| name | performance-optimization |
| description | Apply systematic performance optimization techniques when writing or reviewing code. Use when optimizing hot paths, reducing latency, improving throughput, fixing performance regressions, or when the user mentions performance, optimization, speed, latency, throughput, profiling, or benchmarking. |
Performance Optimization Skill
Apply these principles when optimizing code for performance. Focus on the critical 3% where performance truly matters - a 12% improvement is never marginal in engineering.
Core Philosophy
- Measure First: Never optimize without profiling data
- Estimate Costs: Back-of-envelope calculations before implementation
- Avoid Work: The fastest code is code that doesn't run
- Reduce Allocations: Memory allocation is often the hidden bottleneck
- Cache Locality: Memory access patterns dominate modern performance
Reference Latency Numbers
Use these for back-of-envelope calculations:
| Operation | Latency |
|---|---|
| L1 cache reference | 0.5 ns |
| Branch mispredict | 5 ns |
| L2 cache reference | 7 ns |
| Mutex lock/unlock | 25 ns |
| Main memory reference | 100 ns |
| Compress 1KB (Snappy) | 3 us |
| SSD random read (4KB) | 20 us |
| Round trip in datacenter | 50 us |
| Disk seek | 5 ms |
Optimization Techniques (Priority Order)
1. Algorithmic Improvements (Highest Impact)

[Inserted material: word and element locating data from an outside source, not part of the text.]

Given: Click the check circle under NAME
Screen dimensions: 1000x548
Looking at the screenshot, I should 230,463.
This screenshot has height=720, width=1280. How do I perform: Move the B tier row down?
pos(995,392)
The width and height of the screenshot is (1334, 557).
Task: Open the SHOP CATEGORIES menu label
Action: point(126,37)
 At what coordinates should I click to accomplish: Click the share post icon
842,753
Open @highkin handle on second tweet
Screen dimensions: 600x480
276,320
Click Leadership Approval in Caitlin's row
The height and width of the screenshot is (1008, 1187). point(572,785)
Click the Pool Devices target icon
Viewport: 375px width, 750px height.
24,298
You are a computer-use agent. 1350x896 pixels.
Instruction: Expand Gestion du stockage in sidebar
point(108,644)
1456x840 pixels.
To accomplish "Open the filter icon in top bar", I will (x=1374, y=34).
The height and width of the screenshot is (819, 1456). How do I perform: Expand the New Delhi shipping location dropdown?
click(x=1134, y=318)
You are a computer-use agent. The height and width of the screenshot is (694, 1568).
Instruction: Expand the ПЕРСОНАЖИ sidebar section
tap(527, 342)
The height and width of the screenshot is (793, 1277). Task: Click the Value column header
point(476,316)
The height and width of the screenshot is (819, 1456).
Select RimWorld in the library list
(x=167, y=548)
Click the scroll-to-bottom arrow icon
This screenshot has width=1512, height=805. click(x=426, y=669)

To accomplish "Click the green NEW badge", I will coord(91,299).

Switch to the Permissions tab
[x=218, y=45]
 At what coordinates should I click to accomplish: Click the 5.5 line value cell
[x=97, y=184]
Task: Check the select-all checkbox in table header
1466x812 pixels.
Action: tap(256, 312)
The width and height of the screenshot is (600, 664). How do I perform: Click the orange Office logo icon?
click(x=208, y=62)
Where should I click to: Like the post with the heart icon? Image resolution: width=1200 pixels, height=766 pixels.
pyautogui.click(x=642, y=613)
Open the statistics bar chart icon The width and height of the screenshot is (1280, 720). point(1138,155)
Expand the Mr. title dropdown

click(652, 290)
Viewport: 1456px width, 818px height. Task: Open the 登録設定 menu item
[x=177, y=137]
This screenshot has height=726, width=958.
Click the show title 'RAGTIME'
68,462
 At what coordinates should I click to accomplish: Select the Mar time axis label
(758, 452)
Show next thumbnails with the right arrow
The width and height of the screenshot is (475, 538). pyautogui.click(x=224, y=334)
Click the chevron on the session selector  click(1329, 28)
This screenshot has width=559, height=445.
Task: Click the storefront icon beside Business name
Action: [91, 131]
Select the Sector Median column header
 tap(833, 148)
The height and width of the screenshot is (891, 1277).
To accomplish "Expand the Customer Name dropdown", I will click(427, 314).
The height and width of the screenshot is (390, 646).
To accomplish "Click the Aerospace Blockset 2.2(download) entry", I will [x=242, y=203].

Always check algorithm complexity first:
O(N^2) → O(N log N) = 1000x faster for N=1M
O(N) → O(1) = unbounded improvement
Common patterns:
- Replace nested loops with hash lookups
- Use sorted-list intersection → hash table lookups
- Process in reverse post-order to eliminate per-element checks
- Replace interval trees (O(log N)) with hash maps (O(1)) when ranges aren't needed
2. Reduce Memory Allocations
Allocation is expensive (~25-100ns + GC pressure)
# BAD: Allocates on every call
def process(items):
result = [] # New allocation
for item in items:
result.append(transform(item))
return result
# GOOD: Pre-allocate or reuse
def process(items, out=None):
if out is None:
out = [None] * len(items)
for i, item in enumerate(items):
out[i] = transform(item)
return out
Techniques:
- Pre-size containers with
reserve()or known capacity - Hoist temporary containers outside loops
- Reuse buffers across iterations (clear instead of recreate)
- Move instead of copy large structures
- Use stack allocation for bounded-lifetime objects
3. Compact Data Structures
Minimize memory footprint and cache lines touched:
// BAD: 24 bytes due to padding
struct Item {
flag: bool, // 1 byte + 7 padding
value: i64, // 8 bytes
count: i32, // 4 bytes + 4 padding
}
// GOOD: 16 bytes with reordering
struct Item {
value: i64, // 8 bytes
count: i32, // 4 bytes
flag: bool, // 1 byte + 3 padding
}
Techniques:
- Reorder struct fields by size (largest first)
- Use smaller numeric types when range permits (u8 vs i32)
- Replace 64-bit pointers with 32-bit indices
- Keep hot fields together, move cold fields to separate struct
- Use bit vectors for small-domain sets
- Flatten nested maps:
Map<A, Map<B, C>>→Map<(A,B), C>
4. Fast Paths for Common Cases
Optimize the common case without hurting rare cases:
# BAD: Always takes slow path
def parse_varint(data):
return generic_varint_parser(data)
# GOOD: Fast path for common 1-byte case
def parse_varint(data):
if data[0] < 128: # Single byte - 90% of cases
return data[0], 1
return generic_varint_parser(data) # Rare multi-byte
Techniques:
- Handle common dimensions inline (1-D, 2-D tensors)
- Check for empty/trivial inputs early
- Specialize for common sizes (small strings, few elements)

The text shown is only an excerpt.